Though retention of capital is a good thing in boosting books of companies and offers them cheaper finance to run their operations, it takes away money meant for shareholders, who in this case are more than 620,000 farmers.

In the board paper, the KTDA management services company notes that the tea business is currently going through very difficult and unprecedented times due to various factors, among them delays by banks to disburse loans to the companies to bridge the deficit projected at Sh16.8 billion as at May 2020.

INTERNAL BORROWING

“You are probably aware that a number of factories which had significant working capital deficits signed resolutions to source for this capital from local banks and financial institutions,” the board paper reads.

It also revealed that some companies with the severest of cash flow problems resorted to borrowing from one another to remain afloat as they wait for funding from banks.

“These deficits were funded through internal borrowing from other factories and KTDA group companies with positive reserves, pending the expected funding by banks and other financial institutions,” it reads.

In the absence of working capital financing, most of the borrowing factories have been unable to refund the borrowed funds to the lending factories and KTDA. The board paper shows that the working capital loans as at May stood at Sh897.9 million while the total loans for all the factories stand at Sh4.7 billion.

However, it is the huge deficit of Sh16.8 billion that should worry farmers. A board paper is a document prepared by managers of a company to be presented to the company’s board to persuade them to support some decision.

But ultimately, the decision lies with the board. KTDA has more than 54 factories under it and each of them have an independent board, which is required to provide oversight and make such decisions before they are implemented by the management.

The paper points out that the financing challenge has also been made worse by banks taking an ‘inordinate long time’ to consider their funding requests which it blames on bad press.

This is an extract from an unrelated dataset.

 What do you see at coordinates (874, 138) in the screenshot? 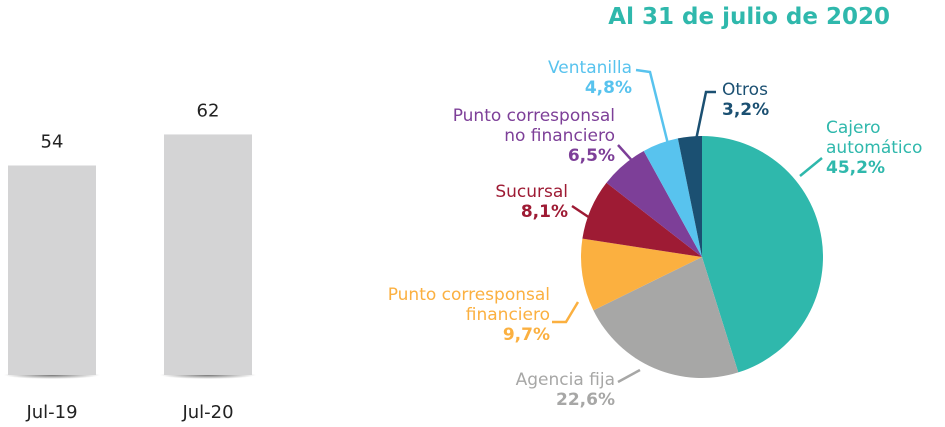
I see `category-label: Cajero automático` at bounding box center [874, 138].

“Under normal circumstances, a positive decision would ordinarily have been made immediately and without undue conditions. We suspect that this slowdown may have been occasioned by negative media publicity, various court cases brought against KTDA, tea factories and their directors,” the document said.

FUNDING HEADACHE

KTDA has been a subject of in-depth coverage by the Nation in the recent past, which resulted in the formation of a task force to reform the behemoth.

But KTDA rushed to court and stopped the task force from starting its work on grounds of conflicts of interest amongst some of the ministerial appointees to the taskforce.

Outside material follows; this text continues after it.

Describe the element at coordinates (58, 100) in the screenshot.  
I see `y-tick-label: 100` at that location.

The funding headache comes at a time when there is an oversupply of both local and global tea, which has resulted to high stock levels while pushing down tea prices. High stock levels tie up billions of shillings.

The board paper has also blamed the dwindling fortunes of the sector to a higher monthly pay review implemented last year at a time when the country has seen a spike in production due to favourable weather.